→ DATA

::::

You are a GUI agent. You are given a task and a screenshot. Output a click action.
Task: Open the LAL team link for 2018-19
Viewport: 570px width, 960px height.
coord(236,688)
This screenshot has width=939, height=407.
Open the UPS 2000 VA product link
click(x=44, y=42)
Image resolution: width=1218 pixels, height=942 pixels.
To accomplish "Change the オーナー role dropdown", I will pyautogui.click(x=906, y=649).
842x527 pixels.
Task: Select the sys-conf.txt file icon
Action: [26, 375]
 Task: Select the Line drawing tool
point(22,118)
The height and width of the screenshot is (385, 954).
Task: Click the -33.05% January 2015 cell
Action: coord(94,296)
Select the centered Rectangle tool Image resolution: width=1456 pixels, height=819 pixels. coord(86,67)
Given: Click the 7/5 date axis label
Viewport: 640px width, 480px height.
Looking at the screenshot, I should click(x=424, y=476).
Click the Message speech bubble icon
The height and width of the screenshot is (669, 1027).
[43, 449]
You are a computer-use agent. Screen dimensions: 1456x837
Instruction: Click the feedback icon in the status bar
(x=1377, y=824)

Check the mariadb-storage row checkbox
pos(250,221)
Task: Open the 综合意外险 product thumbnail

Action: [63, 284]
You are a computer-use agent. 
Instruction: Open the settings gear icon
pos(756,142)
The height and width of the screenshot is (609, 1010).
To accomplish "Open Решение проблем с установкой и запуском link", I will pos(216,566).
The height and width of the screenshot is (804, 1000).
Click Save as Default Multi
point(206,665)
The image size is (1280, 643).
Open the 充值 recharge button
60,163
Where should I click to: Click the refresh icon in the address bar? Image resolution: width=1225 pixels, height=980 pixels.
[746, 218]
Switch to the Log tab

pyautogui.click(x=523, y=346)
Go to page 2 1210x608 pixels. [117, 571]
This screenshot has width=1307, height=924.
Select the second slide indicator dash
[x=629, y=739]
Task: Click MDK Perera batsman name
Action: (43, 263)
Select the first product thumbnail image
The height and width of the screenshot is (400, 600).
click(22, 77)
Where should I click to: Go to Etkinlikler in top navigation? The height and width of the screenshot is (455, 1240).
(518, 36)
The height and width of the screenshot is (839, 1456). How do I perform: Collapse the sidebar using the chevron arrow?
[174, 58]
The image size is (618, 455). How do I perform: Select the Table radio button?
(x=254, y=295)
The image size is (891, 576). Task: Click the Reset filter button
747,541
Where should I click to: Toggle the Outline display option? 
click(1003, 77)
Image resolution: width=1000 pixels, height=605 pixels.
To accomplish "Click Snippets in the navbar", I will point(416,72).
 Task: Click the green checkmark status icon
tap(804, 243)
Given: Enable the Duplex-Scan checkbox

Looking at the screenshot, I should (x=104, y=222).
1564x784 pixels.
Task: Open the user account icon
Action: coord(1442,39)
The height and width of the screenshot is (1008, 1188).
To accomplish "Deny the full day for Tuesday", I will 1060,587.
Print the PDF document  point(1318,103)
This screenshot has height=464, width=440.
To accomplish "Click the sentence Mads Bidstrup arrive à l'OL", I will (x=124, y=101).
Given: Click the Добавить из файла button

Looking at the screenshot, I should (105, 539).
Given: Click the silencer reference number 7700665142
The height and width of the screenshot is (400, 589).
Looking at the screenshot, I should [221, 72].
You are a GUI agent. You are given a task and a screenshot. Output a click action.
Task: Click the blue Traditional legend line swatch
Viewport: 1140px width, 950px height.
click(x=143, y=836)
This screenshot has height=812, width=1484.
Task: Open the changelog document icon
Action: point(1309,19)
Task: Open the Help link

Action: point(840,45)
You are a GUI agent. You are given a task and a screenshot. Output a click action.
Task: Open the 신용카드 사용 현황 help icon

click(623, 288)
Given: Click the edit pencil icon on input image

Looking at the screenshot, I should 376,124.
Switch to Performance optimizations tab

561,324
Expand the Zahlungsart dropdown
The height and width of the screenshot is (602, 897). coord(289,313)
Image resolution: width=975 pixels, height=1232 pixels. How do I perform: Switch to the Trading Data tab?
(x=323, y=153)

::::

Starting at the beginning of the records and ending at the line that contains "click(x=44, y=42)", write those lines out again with the requests included. Scale every click coordinate in the answers by 1.1, rounding to whole numbers with halves rounded up, and leave all other numbers as they are.

You are a GUI agent. You are given a task and a screenshot. Output a click action.
Task: Open the LAL team link for 2018-19
Viewport: 570px width, 960px height.
coord(260,757)
This screenshot has width=939, height=407.
Open the UPS 2000 VA product link
click(x=48, y=46)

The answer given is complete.